**WHAT NEEDS TO BE DONE**
Convert the lines between the one holding "Given: Click the 収集内容設定 section heading" and the one holding "The height and width of the screenshot is (820, 1456).", inclusive, into a JSON list of strings with one string per line, leaving out blank lines.

**INFORMATION SUPPLIED**

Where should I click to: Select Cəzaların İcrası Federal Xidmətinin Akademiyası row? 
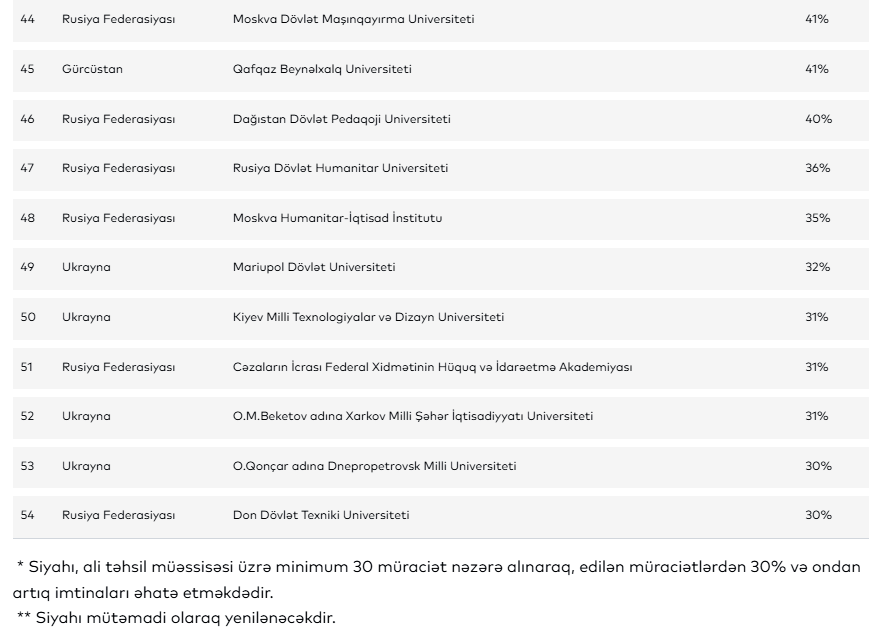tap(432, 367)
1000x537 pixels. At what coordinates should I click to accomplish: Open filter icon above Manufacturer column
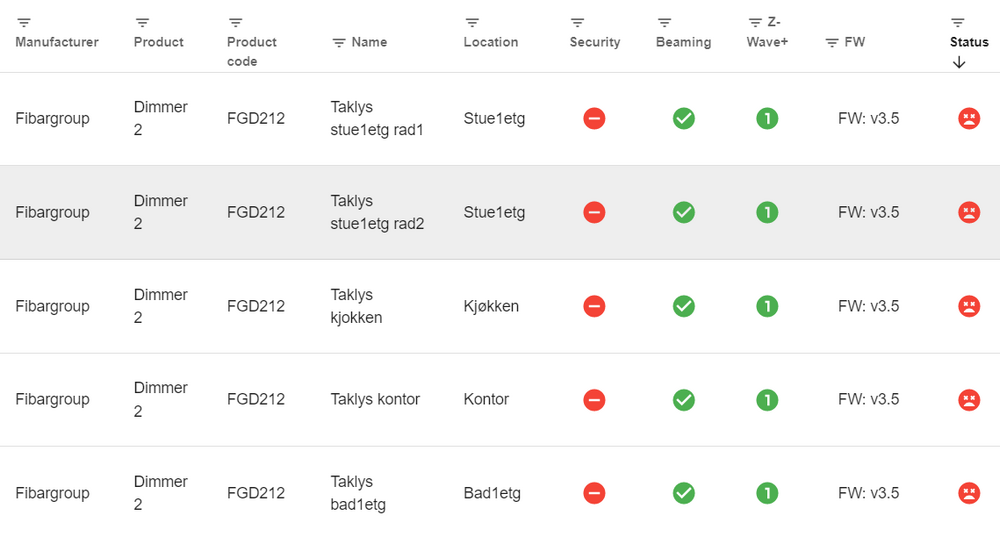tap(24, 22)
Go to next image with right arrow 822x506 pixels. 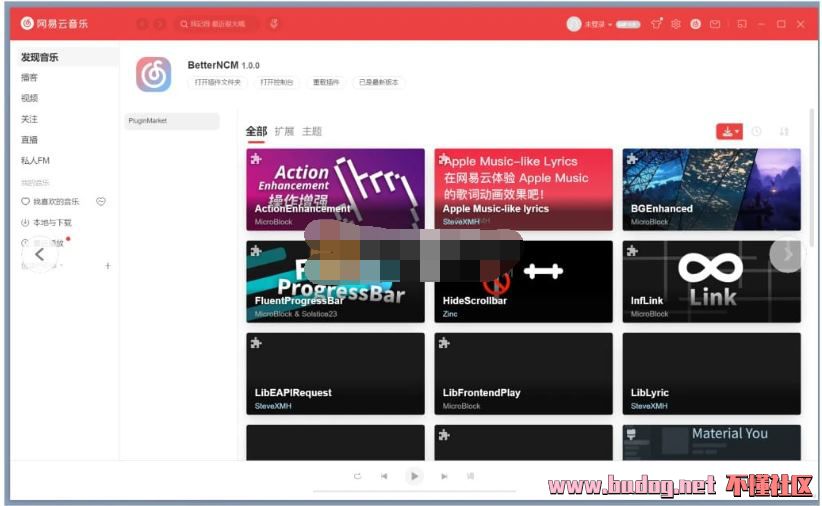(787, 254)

==

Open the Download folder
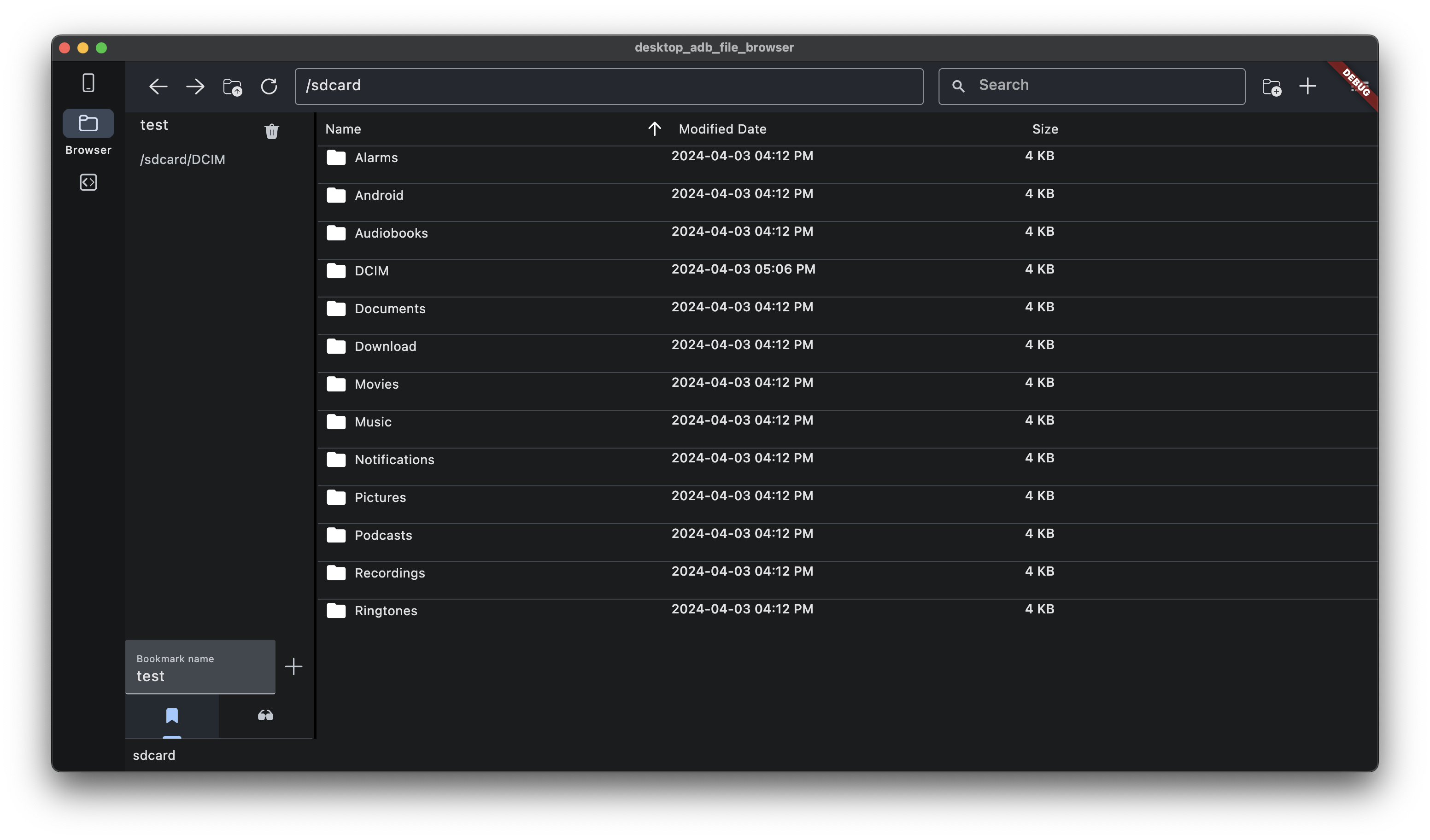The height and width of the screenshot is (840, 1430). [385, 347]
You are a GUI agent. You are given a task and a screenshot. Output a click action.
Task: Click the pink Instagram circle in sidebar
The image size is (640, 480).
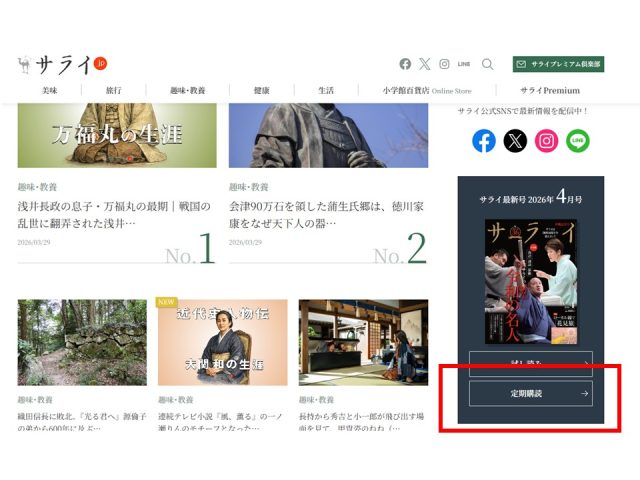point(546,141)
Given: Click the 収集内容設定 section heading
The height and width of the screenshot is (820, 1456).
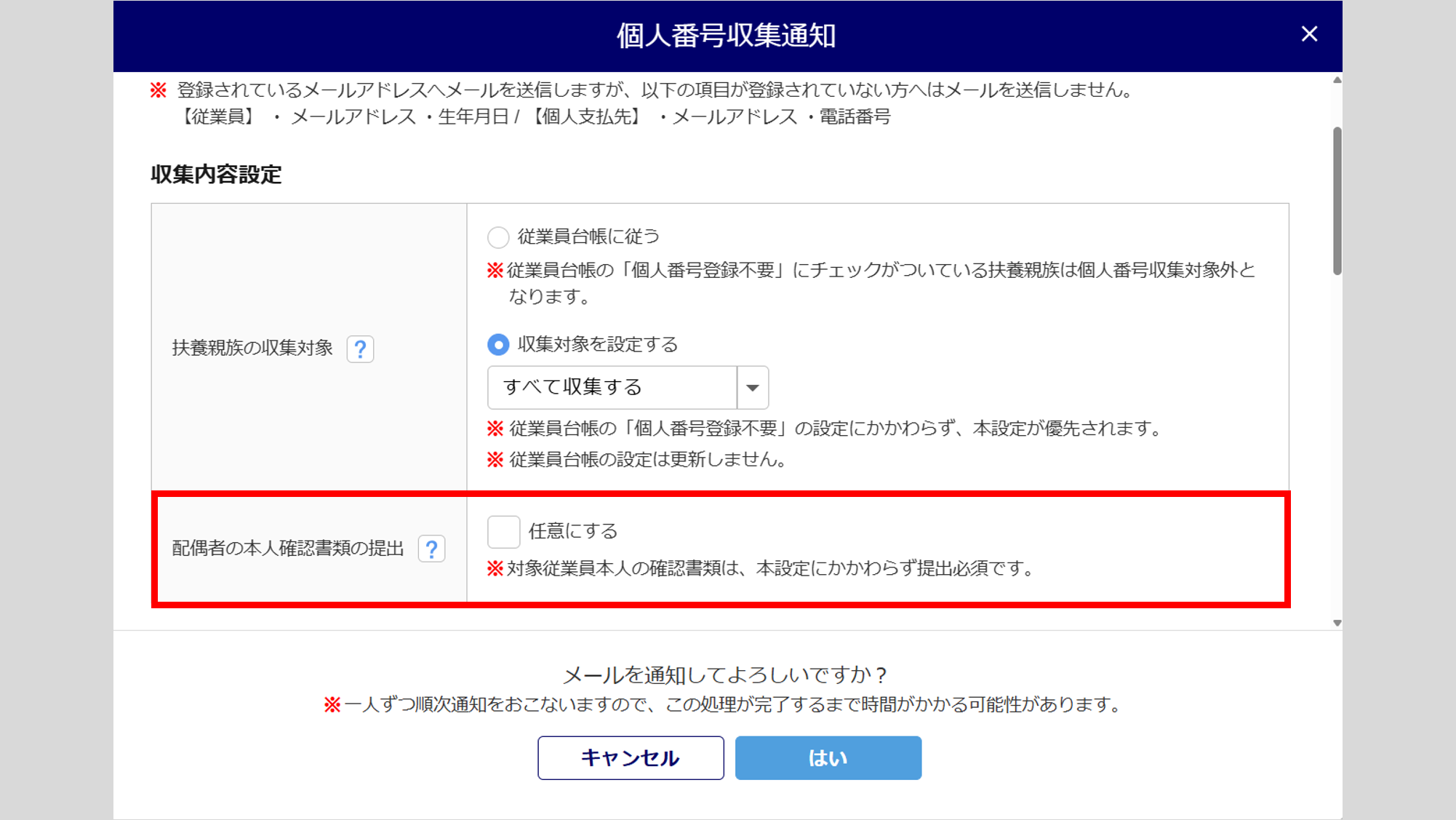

**RESULT FOR THIS EXERCISE**
[
  "Given: Click the 収集内容設定 section heading",
  "The height and width of the screenshot is (820, 1456)."
]